(Data to process)
====
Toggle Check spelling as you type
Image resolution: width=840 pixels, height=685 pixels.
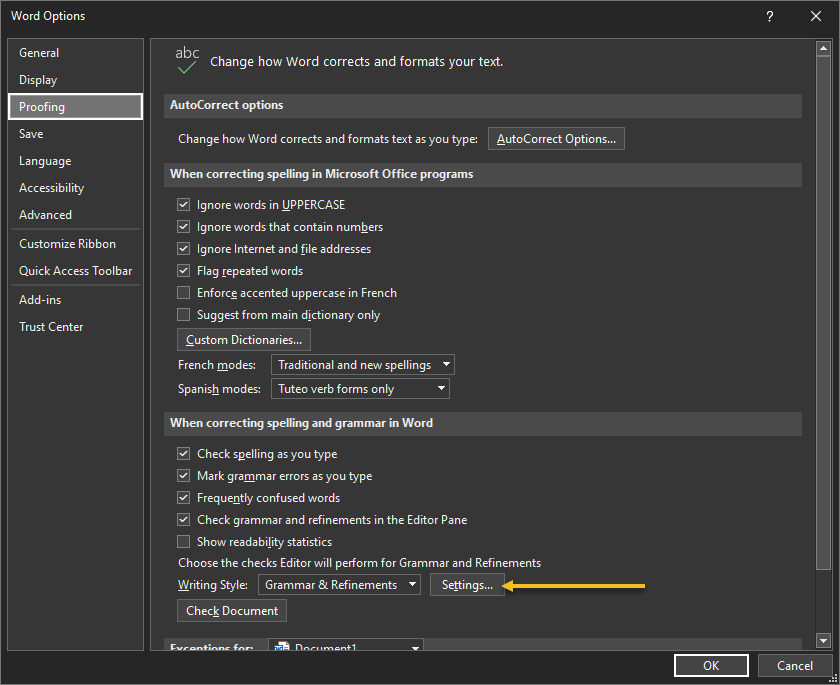[183, 454]
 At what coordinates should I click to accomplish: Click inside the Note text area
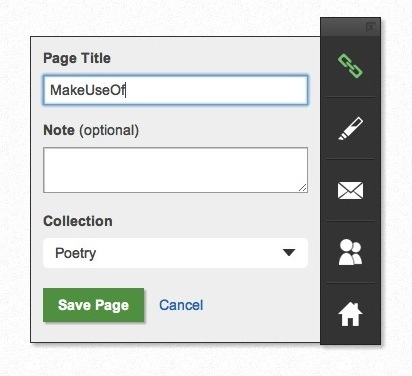pos(175,170)
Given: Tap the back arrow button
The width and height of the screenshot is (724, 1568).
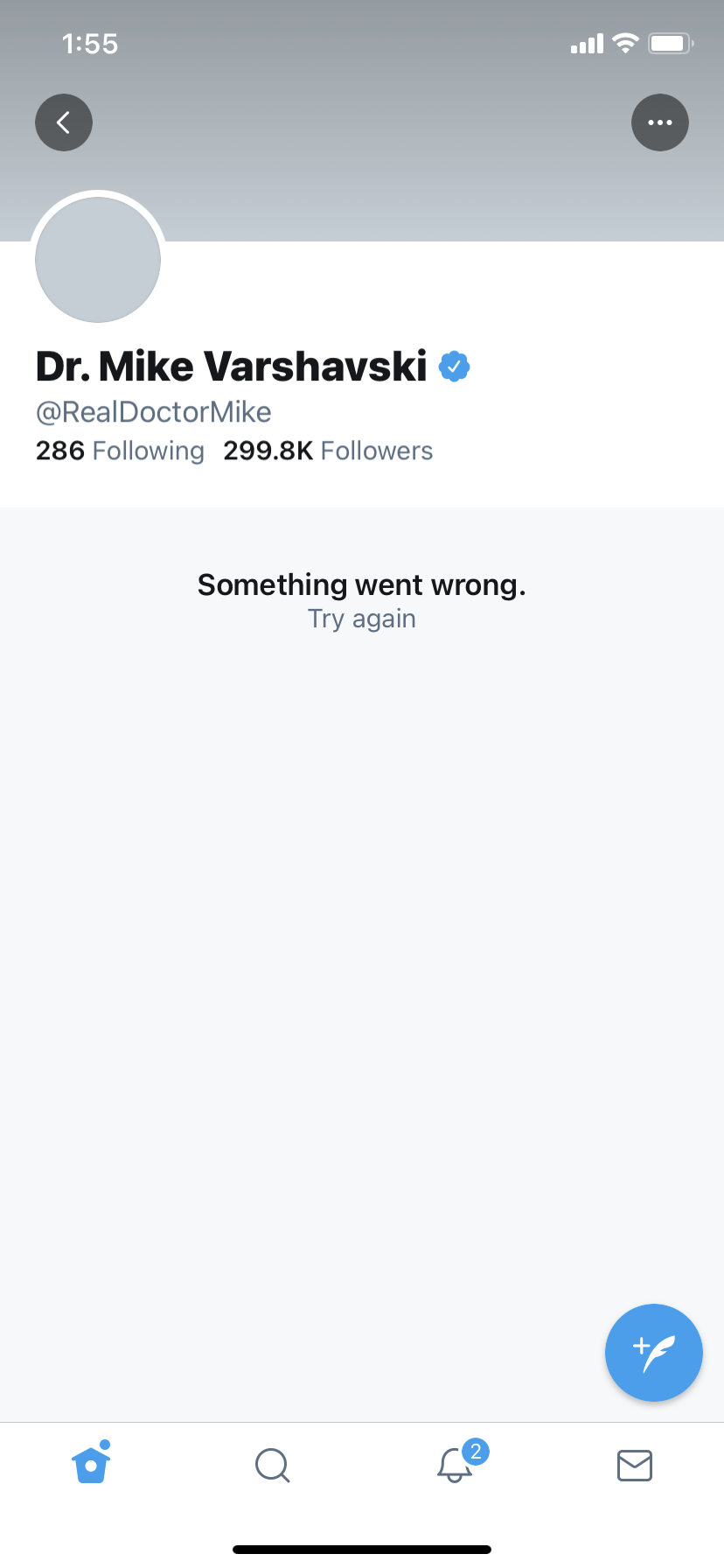Looking at the screenshot, I should [64, 122].
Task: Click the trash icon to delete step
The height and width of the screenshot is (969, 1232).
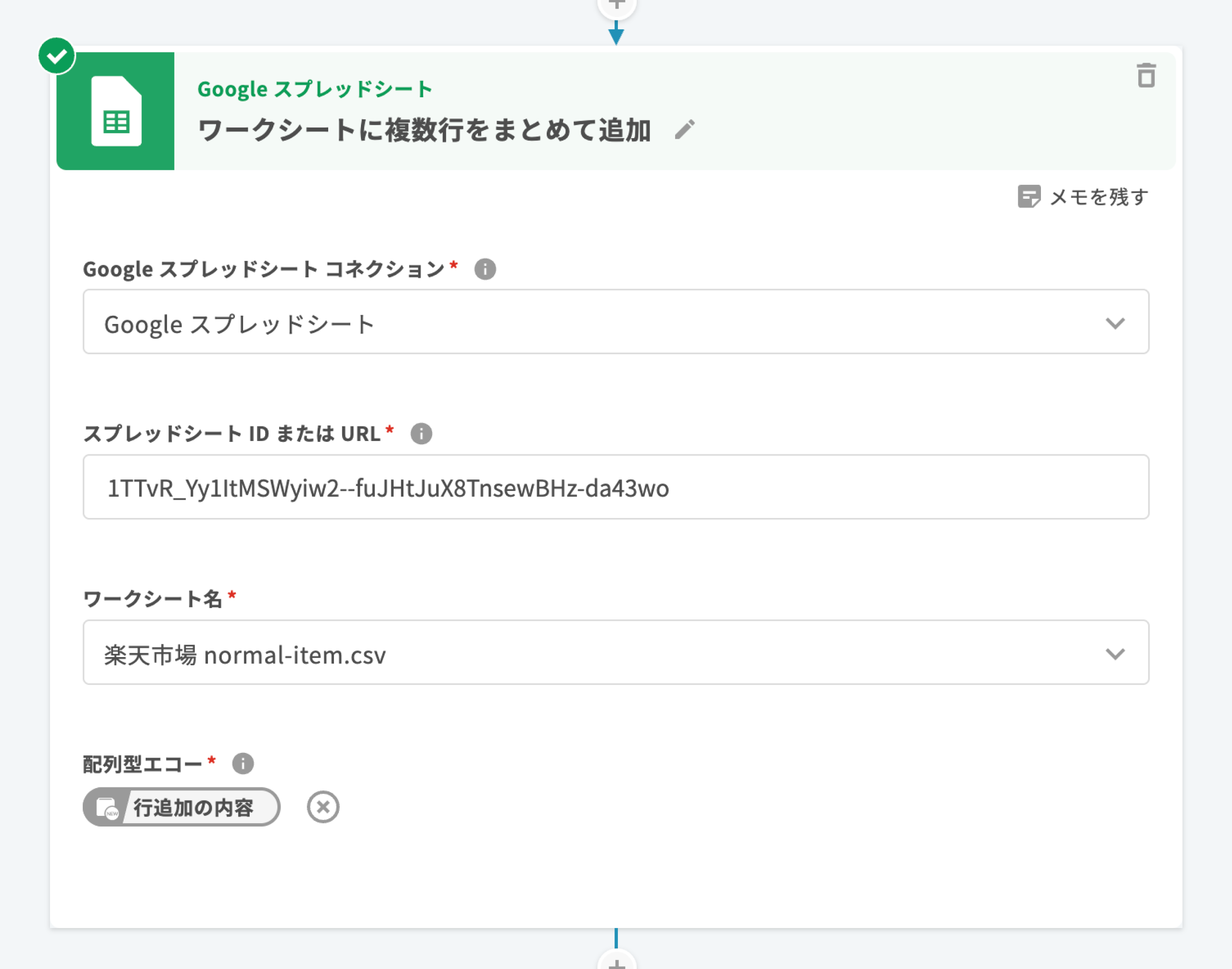Action: click(x=1146, y=76)
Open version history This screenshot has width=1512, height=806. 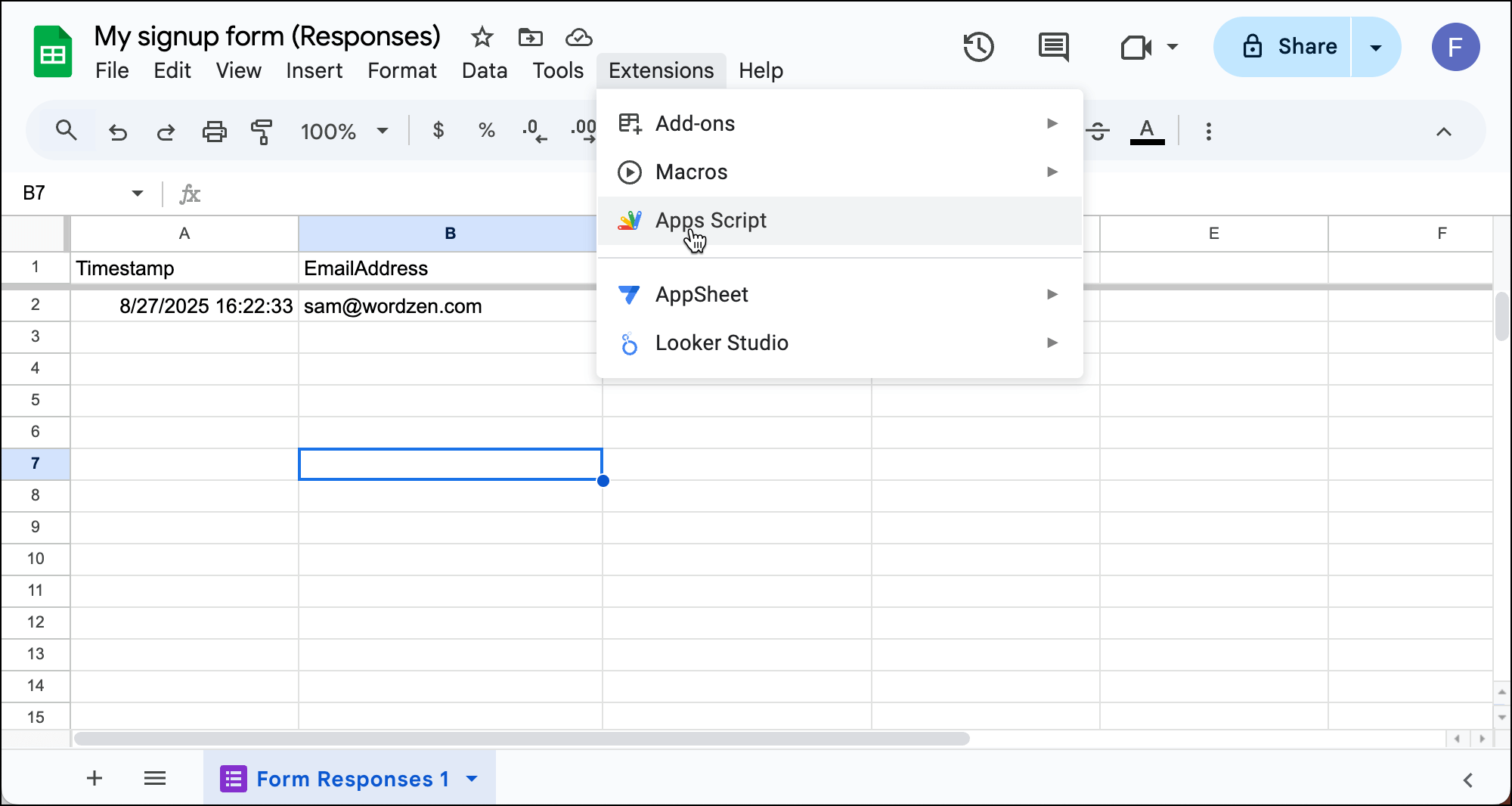[978, 47]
====
(Exercise)
Lay out the lines from the line with "At what coordinates" to the line with "Looking at the", both included, as a Markdown table with the columns No. and Text. Give each line a running number, skip blank lines, and leave the pictures out.

(Reply to the exercise)
| No. | Text |
|---|---|
| 1 |  At what coordinates should I click to accomplish: Click inside the Note text area |
| 2 | pos(175,170) |
| 3 | Given: Tap the back arrow button |
| 4 | The width and height of the screenshot is (724, 1568). |
| 5 | Looking at the screenshot, I should [64, 122]. |